--- Begin Passage ---

Der (Sumerian: ALUDi-e-ir , 𒌷𒂦𒀭𒆠 uruBAD3.ANki) was a Sumerian city-state at the site of modern Tell Aqar near al-Badra in Iraq's Wasit Governorate. It was east of the Tigris River on the border between Sumer and Elam. Its name was possibly Durum.

History
Der was occupied from the Early Dynastic period through Neo-Assyrian times. The local deity of the city was named Ishtaran, represented on Earth by his minister, the snake god Nirah. In the late 3rd millennium, during the reign of Sulgi of the Third Dynasty of Ur, Der was mentioned twice. The Sulgi year name 11 was named "Year Ishtaran of Der was brought into his temple", and year 21 was named "Year Der was destroyed". During the time of Amar-Sin, when the king launched a long military campaign against Huhnuri, prince Shu-Sin, crown prince, left his post in Der to return and hold Ur. In the second millennium, Der was mentioned in a tablet discovered at Mari sent by Yarim-Lim I of Yamhad; the tablet includes a reminder to Yasub-Yahad king of Der about the military help given to him for fifteen years by Yarim-Lim, followed by a declaration of war against the city in retaliation for what Yarim-Lim described as evil deeds committed by Yasub-Yahad.

--- End Passage ---
--- Begin Data provided ---

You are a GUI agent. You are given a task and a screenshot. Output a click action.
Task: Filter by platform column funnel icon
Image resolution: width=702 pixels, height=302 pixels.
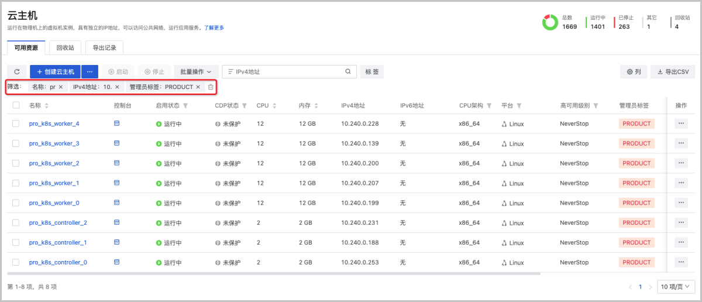click(519, 106)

--- End Data provided ---

» Written request A
Answer these questions from the passage about Der:
(i) At what modern site was Der located?
(ii) What was the name of the city's local deity?
(iii) What was the Sulgi year name 21?
» Written request B
Quote the passage about Der from "Der (Sumerian: ALUDi-e-ir" to "was possibly Durum.".
» Written request C
Render this sentence from the passage about Der in Spanish: "Der was occupied from the Early Dynastic period through Neo-Assyrian times."

» Exercise result A
(i) Tell Aqar, near al-Badra in Iraq's Wasit Governorate.
(ii) Ishtaran.
(iii) "Year Der was destroyed".

» Exercise result B
Der (Sumerian: ALUDi-e-ir , 𒌷𒂦𒀭𒆠 uruBAD3.ANki) was a Sumerian city-state at the site of modern Tell Aqar near al-Badra in Iraq's Wasit Governorate. It was east of the Tigris River on the border between Sumer and Elam. Its name was possibly Durum.

» Exercise result C
Der estuvo ocupada desde el período Dinástico Arcaico hasta la época neoasiria.